For any positive integer $n$, let $f(n)$ denote the number of positive divisors of $n$ which are $1\bmod 4$, and $g(n)$ denote the number of positive divisors of $n$ which are $3\bmod 4$. Is it true that $f(n)\geq g(n)$ always? It seems to be true for $n$ at least up to $50$.

Answer 1

Hint: Let $D_1(n)$ be the number of divisors of $n$ of the form $4k+1$, and let $D_3(n)$ be the number of divisors of $n$ of the form $4k+3$. Show that $D_1(n)-D_3(n)$ is a multiplicative function.

Calculation of $D_1(n)-D_3(n)$ for prime powers is easy.

Remark: A nice theorem of Jacobi shows that the number of ordered pairs $(x,y)$ of integers such that $n=x^2+y^2$ is $4(D_1(n)-D_3(n))$.

Answer 2

First prove that if $n=ab2^k$ where $a$ has only prime factors of the form $4n+3$ and $b$ has only prime factors of the form $4n+1$, then $f(n)=d(b)f(a)$ and $g(n)=d(b)g(a)$, where $d(b)$ is the number of divisors of $b$.
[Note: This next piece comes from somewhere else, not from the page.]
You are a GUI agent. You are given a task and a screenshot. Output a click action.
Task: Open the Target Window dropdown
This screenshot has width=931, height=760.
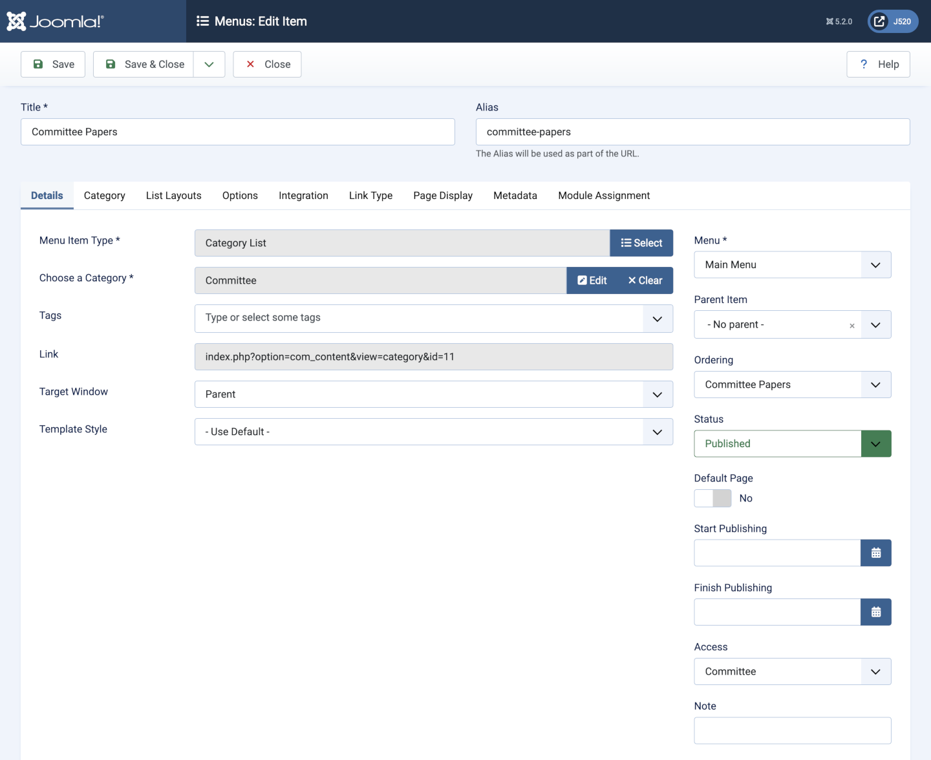click(433, 394)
Thus it is sufficient to prove it for numbers whose prime factors are all $3$ modulo $4$, so assume that. If at least one of the exponents in the prime factorization is odd, then $f(n)=g(n)$. So assume the exponents are all even. Then, by induction on the number of prime factors we can see that $f(n)=g(n)+1$.

Answer 3

Yet another solution: The result is easily proved when $n$ is a prime power. If $\gcd(a,b)=1$ then $f(ab)=f(a)f(b)+g(a)g(b)$ and $g(ab)=f(a)g(b)+g(a)f(b)$, and so $f(ab)\ge g(ab)$ by the rearrangement inequality. Now proceed by induction.